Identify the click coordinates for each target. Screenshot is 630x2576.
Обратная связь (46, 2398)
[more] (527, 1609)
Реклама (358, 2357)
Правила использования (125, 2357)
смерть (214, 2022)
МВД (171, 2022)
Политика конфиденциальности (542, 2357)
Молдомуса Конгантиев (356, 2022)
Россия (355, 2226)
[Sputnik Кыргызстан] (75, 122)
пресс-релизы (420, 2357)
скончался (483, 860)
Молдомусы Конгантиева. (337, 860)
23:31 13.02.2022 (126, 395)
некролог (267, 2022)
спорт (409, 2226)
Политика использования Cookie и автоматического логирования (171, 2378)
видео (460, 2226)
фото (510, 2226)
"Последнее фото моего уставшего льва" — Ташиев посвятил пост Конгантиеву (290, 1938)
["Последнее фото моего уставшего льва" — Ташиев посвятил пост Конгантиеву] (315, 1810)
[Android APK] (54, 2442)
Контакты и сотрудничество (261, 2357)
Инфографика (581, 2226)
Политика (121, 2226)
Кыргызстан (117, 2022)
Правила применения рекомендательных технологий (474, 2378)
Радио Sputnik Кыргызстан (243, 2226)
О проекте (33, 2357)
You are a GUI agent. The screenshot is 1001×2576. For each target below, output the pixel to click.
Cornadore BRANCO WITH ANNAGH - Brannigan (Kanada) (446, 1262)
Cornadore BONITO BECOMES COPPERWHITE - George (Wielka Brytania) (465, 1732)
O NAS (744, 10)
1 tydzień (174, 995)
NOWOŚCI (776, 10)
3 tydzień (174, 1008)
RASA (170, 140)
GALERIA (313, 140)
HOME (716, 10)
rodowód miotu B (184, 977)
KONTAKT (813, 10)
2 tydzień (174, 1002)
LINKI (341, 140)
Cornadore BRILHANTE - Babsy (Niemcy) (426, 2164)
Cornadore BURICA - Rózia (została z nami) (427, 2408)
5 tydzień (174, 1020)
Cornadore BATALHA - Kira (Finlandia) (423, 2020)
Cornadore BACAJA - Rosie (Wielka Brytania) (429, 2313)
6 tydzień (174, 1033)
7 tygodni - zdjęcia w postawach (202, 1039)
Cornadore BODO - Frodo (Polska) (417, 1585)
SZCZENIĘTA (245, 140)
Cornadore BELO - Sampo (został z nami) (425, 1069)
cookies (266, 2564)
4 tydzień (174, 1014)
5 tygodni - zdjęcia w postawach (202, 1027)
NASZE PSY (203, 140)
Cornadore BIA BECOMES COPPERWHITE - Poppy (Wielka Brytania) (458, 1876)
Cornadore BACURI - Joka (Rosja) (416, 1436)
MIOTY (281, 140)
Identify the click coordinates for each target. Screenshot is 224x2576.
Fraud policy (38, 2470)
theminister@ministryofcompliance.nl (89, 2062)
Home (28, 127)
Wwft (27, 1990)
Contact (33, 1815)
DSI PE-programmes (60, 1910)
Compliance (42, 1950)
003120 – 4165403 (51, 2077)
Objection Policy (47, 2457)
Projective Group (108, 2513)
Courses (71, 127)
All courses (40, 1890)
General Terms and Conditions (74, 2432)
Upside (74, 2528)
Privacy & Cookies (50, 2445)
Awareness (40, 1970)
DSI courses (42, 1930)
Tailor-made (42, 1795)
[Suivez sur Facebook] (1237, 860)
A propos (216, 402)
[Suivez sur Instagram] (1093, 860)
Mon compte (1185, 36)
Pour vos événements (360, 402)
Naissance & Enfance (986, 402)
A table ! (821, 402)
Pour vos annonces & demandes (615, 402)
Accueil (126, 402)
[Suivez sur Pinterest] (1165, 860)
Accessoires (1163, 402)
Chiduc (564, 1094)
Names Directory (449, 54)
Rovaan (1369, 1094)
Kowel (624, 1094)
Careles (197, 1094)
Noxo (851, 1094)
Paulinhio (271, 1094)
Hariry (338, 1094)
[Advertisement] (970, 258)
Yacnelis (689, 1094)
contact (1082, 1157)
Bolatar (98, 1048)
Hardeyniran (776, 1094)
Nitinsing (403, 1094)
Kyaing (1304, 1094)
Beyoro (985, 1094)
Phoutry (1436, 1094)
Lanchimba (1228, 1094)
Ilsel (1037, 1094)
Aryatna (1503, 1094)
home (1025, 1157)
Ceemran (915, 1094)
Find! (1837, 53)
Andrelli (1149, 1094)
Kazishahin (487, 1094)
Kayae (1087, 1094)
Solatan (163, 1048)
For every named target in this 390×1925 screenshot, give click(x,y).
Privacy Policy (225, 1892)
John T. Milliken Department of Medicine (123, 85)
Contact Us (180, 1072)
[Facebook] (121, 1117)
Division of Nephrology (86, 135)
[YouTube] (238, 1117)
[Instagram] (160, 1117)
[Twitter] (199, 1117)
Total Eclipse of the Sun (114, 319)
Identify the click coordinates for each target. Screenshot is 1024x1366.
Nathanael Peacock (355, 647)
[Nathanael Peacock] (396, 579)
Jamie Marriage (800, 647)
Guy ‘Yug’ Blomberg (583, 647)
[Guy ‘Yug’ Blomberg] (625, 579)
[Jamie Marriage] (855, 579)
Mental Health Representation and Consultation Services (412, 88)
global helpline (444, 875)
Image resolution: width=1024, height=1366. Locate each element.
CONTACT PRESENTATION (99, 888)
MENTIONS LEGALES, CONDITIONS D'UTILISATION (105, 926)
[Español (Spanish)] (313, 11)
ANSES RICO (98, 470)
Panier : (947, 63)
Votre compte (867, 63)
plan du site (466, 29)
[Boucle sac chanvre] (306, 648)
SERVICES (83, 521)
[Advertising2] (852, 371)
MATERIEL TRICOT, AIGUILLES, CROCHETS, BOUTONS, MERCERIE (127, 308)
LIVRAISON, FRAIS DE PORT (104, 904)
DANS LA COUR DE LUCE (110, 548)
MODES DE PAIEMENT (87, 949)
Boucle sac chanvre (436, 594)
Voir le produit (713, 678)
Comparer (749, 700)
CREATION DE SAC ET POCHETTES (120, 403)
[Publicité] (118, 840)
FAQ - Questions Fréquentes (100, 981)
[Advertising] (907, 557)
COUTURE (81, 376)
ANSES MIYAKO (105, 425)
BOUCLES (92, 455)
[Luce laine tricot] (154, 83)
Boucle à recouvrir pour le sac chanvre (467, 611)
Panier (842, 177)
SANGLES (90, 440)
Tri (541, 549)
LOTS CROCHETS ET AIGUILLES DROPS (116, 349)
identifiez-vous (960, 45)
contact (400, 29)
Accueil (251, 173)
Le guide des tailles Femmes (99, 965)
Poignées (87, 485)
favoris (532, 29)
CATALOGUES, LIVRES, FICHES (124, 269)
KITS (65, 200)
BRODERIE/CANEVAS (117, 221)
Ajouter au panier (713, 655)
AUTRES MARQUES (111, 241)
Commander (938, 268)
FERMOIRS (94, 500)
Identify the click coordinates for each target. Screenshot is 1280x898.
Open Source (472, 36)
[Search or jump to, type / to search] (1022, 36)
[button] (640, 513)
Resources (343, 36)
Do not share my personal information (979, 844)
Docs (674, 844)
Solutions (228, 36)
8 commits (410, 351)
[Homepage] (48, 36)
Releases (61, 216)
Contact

• Task details:
Reply with the complete records, restated exactly.

• Answer to this problem:
Identify the click coordinates for each target. Screenshot is 630x2576.
Обратная связь (46, 2398)
[more] (527, 1609)
Реклама (358, 2357)
Правила использования (125, 2357)
смерть (214, 2022)
МВД (171, 2022)
Политика конфиденциальности (542, 2357)
Молдомуса Конгантиев (356, 2022)
Россия (355, 2226)
[Sputnik Кыргызстан] (75, 122)
пресс-релизы (420, 2357)
скончался (483, 860)
Молдомусы Конгантиева. (337, 860)
23:31 13.02.2022 (126, 395)
некролог (267, 2022)
спорт (409, 2226)
Политика использования Cookie и автоматического логирования (171, 2378)
видео (460, 2226)
фото (510, 2226)
"Последнее фото моего уставшего льва" — Ташиев посвятил пост Конгантиеву (290, 1938)
["Последнее фото моего уставшего льва" — Ташиев посвятил пост Конгантиеву] (315, 1810)
[Android APK] (54, 2442)
Контакты и сотрудничество (261, 2357)
Инфографика (581, 2226)
Политика (121, 2226)
Кыргызстан (117, 2022)
Правила применения рекомендательных технологий (474, 2378)
Радио Sputnik Кыргызстан (243, 2226)
О проекте (33, 2357)
You are a GUI agent. The screenshot is 1001×2576. For each target below, output the pixel to click.
Cornadore BRANCO WITH ANNAGH - Brannigan (Kanada) (446, 1262)
Cornadore BONITO BECOMES COPPERWHITE - George (Wielka Brytania) (465, 1732)
O NAS (744, 10)
1 tydzień (174, 995)
NOWOŚCI (776, 10)
3 tydzień (174, 1008)
RASA (170, 140)
GALERIA (313, 140)
HOME (716, 10)
rodowód miotu B (184, 977)
KONTAKT (813, 10)
2 tydzień (174, 1002)
LINKI (341, 140)
Cornadore BRILHANTE - Babsy (Niemcy) (426, 2164)
Cornadore BURICA - Rózia (została z nami) (427, 2408)
5 tydzień (174, 1020)
Cornadore BATALHA - Kira (Finlandia) (423, 2020)
Cornadore BACAJA - Rosie (Wielka Brytania) (429, 2313)
6 tydzień (174, 1033)
7 tygodni - zdjęcia w postawach (202, 1039)
Cornadore BODO - Frodo (Polska) (417, 1585)
SZCZENIĘTA (245, 140)
Cornadore BELO - Sampo (został z nami) (425, 1069)
cookies (266, 2564)
4 tydzień (174, 1014)
5 tygodni - zdjęcia w postawach (202, 1027)
NASZE PSY (203, 140)
Cornadore BIA BECOMES COPPERWHITE - Poppy (Wielka Brytania) (458, 1876)
Cornadore BACURI - Joka (Rosja) (416, 1436)
MIOTY (281, 140)
Identify the click coordinates for each target. Screenshot is 224x2576.
Fraud policy (38, 2470)
theminister@ministryofcompliance.nl (89, 2062)
Home (28, 127)
Wwft (27, 1990)
Contact (33, 1815)
DSI PE-programmes (60, 1910)
Compliance (42, 1950)
003120 – 4165403 (51, 2077)
Objection Policy (47, 2457)
Projective Group (108, 2513)
Courses (71, 127)
All courses (40, 1890)
General Terms and Conditions (74, 2432)
Upside (74, 2528)
Privacy & Cookies (50, 2445)
Awareness (40, 1970)
DSI courses (42, 1930)
Tailor-made (42, 1795)
[Suivez sur Facebook] (1237, 860)
A propos (216, 402)
[Suivez sur Instagram] (1093, 860)
Mon compte (1185, 36)
Pour vos événements (360, 402)
Naissance & Enfance (986, 402)
A table ! (821, 402)
Pour vos annonces & demandes (615, 402)
Accueil (126, 402)
[Suivez sur Pinterest] (1165, 860)
Accessoires (1163, 402)
Chiduc (564, 1094)
Names Directory (449, 54)
Rovaan (1369, 1094)
Kowel (624, 1094)
Careles (197, 1094)
Noxo (851, 1094)
Paulinhio (271, 1094)
Hariry (338, 1094)
[Advertisement] (970, 258)
Yacnelis (689, 1094)
contact (1082, 1157)
Bolatar (98, 1048)
Hardeyniran (776, 1094)
Nitinsing (403, 1094)
Kyaing (1304, 1094)
Beyoro (985, 1094)
Phoutry (1436, 1094)
Lanchimba (1228, 1094)
Ilsel (1037, 1094)
Aryatna (1503, 1094)
home (1025, 1157)
Ceemran (915, 1094)
Find! (1837, 53)
Andrelli (1149, 1094)
Kazishahin (487, 1094)
Kayae (1087, 1094)
Solatan (163, 1048)
For every named target in this 390×1925 screenshot, give click(x,y).
Privacy Policy (225, 1892)
John T. Milliken Department of Medicine (123, 85)
Contact Us (180, 1072)
[Facebook] (121, 1117)
Division of Nephrology (86, 135)
[YouTube] (238, 1117)
[Instagram] (160, 1117)
[Twitter] (199, 1117)
Total Eclipse of the Sun (114, 319)
Identify the click coordinates for each target. Screenshot is 1024x1366.
Nathanael Peacock (355, 647)
[Nathanael Peacock] (396, 579)
Jamie Marriage (800, 647)
Guy ‘Yug’ Blomberg (583, 647)
[Guy ‘Yug’ Blomberg] (625, 579)
[Jamie Marriage] (855, 579)
Mental Health Representation and Consultation Services (412, 88)
global helpline (444, 875)
Image resolution: width=1024, height=1366. Locate each element.
CONTACT PRESENTATION (99, 888)
MENTIONS LEGALES, CONDITIONS D'UTILISATION (105, 926)
[Español (Spanish)] (313, 11)
ANSES RICO (98, 470)
Panier : (947, 63)
Votre compte (867, 63)
plan du site (466, 29)
[Boucle sac chanvre] (306, 648)
SERVICES (83, 521)
[Advertising2] (852, 371)
MATERIEL TRICOT, AIGUILLES, CROCHETS, BOUTONS, MERCERIE (127, 308)
LIVRAISON, FRAIS DE PORT (104, 904)
DANS LA COUR DE LUCE (110, 548)
MODES DE PAIEMENT (87, 949)
Boucle sac chanvre (436, 594)
Voir le produit (713, 678)
Comparer (749, 700)
CREATION DE SAC ET POCHETTES (120, 403)
[Publicité] (118, 840)
FAQ - Questions Fréquentes (100, 981)
[Advertising] (907, 557)
COUTURE (81, 376)
ANSES MIYAKO (105, 425)
BOUCLES (92, 455)
[Luce laine tricot] (154, 83)
Boucle à recouvrir pour le sac chanvre (467, 611)
Panier (842, 177)
SANGLES (90, 440)
Tri (541, 549)
LOTS CROCHETS ET AIGUILLES DROPS (116, 349)
identifiez-vous (960, 45)
contact (400, 29)
Accueil (251, 173)
Le guide des tailles Femmes (99, 965)
Poignées (87, 485)
favoris (532, 29)
CATALOGUES, LIVRES, FICHES (124, 269)
KITS (65, 200)
BRODERIE/CANEVAS (117, 221)
Ajouter au panier (713, 655)
AUTRES MARQUES (111, 241)
Commander (938, 268)
FERMOIRS (94, 500)
Identify the click coordinates for each target. Screenshot is 1280x898.
Open Source (472, 36)
[Search or jump to, type / to search] (1022, 36)
[button] (640, 513)
Resources (343, 36)
Do not share my personal information (979, 844)
Docs (674, 844)
Solutions (228, 36)
8 commits (410, 351)
[Homepage] (48, 36)
Releases (61, 216)
Contact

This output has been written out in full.